Pour bâtir sa Stratégie en matière de violence familiale, AJO s’est attachée à examiner les services qu’elle offre du point de vue du client touché par la violence familiale.
Ce billet entre dans le cadre d’une série explorant les besoins juridiques des clients touchés par la violence familiale.
Bisma* et Farhan, âgé de 38 ans, se sont mariés il y a quatre ans. Il s’agissait d’un mariage arrangé, Bisma n’avait alors que 18 ans. Farhan est un citoyen canadien, il a parrainé Bisma pour qu’elle le rejoigne au Canada.
Dès qu’ils ont déménagé à Brampton, en Ontario, loin de leurs familles respectives restées au Pakistan, Farhan s’est montré très autoritaire. Il dictait à Bisma ce qu’elle pouvait et ne pouvait pas porter; quand elle était autorisée à quitter la maison, qui elle avait le droit de voir, de combien d’argent elle pouvait disposer et dans quoi elle pouvait le dépenser. Il a également commencé à la battre, souvent devant leurs deux petites filles.
Parce que Bisma parle peu anglais et qu’elle ne connait personne au Canada, elle ne sait pas vers qui se tourner ni quoi faire. Elle sait qu’elle ne peut pas rester avec Farhan et retourner au Pakistan lui est également impossible. Ses parents ne comprendraient pas. Bisma a souvent vu son père battre sa mère.

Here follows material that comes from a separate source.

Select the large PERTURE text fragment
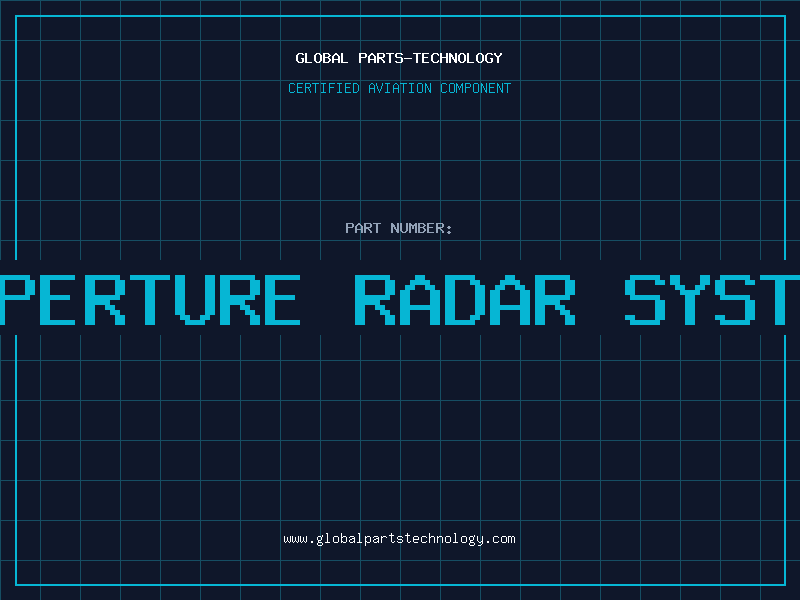 coord(150,299)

Bisma voudrait que ses filles grandissent au Canada, à l’abri de la violence, et qu’elles aient accès à plus de possibilités comme la scolarisation des filles, une possibilité dont Bisma a été privée.
Un sentiment d’isolement
Isolée et seule, Bisma fait face aux mêmes problèmes que ceux rencontrés par beaucoup de nouveaux immigrants touchés par la violence familiale :
- Ils ne connaissent pas la langue.
- Ils ne savent pas vers qui se tourner.
- Ils ne connaissent pas leurs droits.
Et comme beaucoup de personnes qui ont vécu la violence familiale, le fait que Bisma n’ait pas de statut juridique la rend réticente à demander de l’aide, ou même à quitter son partenaire violent — une absence de statut qui fait obstacle à son départ. Quand Farhan affirme à Bisma qu’il peut la faire expulser et la séparer de ses enfants, elle le croit fermement.

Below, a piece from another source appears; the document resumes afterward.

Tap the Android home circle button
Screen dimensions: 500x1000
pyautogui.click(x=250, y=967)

Résidence permanente conditionnelle
La tragédie pour de nombreux demandeurs d’asile au Canada qui, comme Bisma, ne connaissent personne au Canada et parlent très peu anglais, c’est que le Canada a les mesures en place pour les protéger.
En octobre 2012, le gouvernement canadien a introduit une période de résidence permanente conditionnelle pour les époux et partenaires parrainés. Pour la plupart des personnes, cela signifie qu’elles doivent vivre avec leur parrain pendant une période probatoire — d’au moins deux ans — ou elles risquent de perdre leur statut permanent ou d’être expulsées.
Toutefois, il existe une exception à cette règle : si le partenaire est violent, et si la personne peut prouver que la violence a eu lieu et qu’elle a causé la rupture, elle peut alors être en mesure de rester au Canada même si elle ne vit pas avec son parrain.
À la recherche de solutions
Aide juridique Ontario (AJO) prend des mesures pour garantir que les personnes qui se retrouvent dans une situation comme celle de Birma ont accès à la justice auxquelles elles ont droit. C’est pourquoi, dans le cadre de l’élargissement considérable des services d’aide juridique, les demandeurs d’asile touchés par la violence familiale peuvent faire une demande de certificat fondée sur des motifs d’ordre humanitaire.
Bien que cette mesure permette de contribuer à offrir des services améliorés, la véritable bataille reste de pouvoir le faire savoir aux immigrants touchés par la violence familiale.
Au cours de notre consultation sur l’élaboration de la Stratégie d’Aide juridique Ontario en matière de violence familiale, nous chercherons à consulter des défenseurs d’immigrantes ou de réfugiées au sein du système de justice, notamment des décideurs, pour connaître ce qu’ils recommandent pour aider ce groupe.
Quels sont les partenariats à mettre en place entre les services sociaux et le milieu de la justice pour nous permettre à tous d’apporter une aide plus efficace?
Nous tenons à connaitre votre opinion. Si vous n’êtes pas en mesure de participer à une séance, vous pouvez lire le document de travail intitulé Élaboration d’une stratégie en matière de violence familiale et faire part de vos suggestions et commentaires par courriel à dvs@lao.on.ca.
*Leurs prénoms ont été modifiés. Tous les exemples personnels de ce billet sont tirés d’éléments d’expériences de clients. AJO fait du droit à la confidentialité une priorité et ne publie le nom et les expériences d’un client que si ce dernier y a consenti par écrit.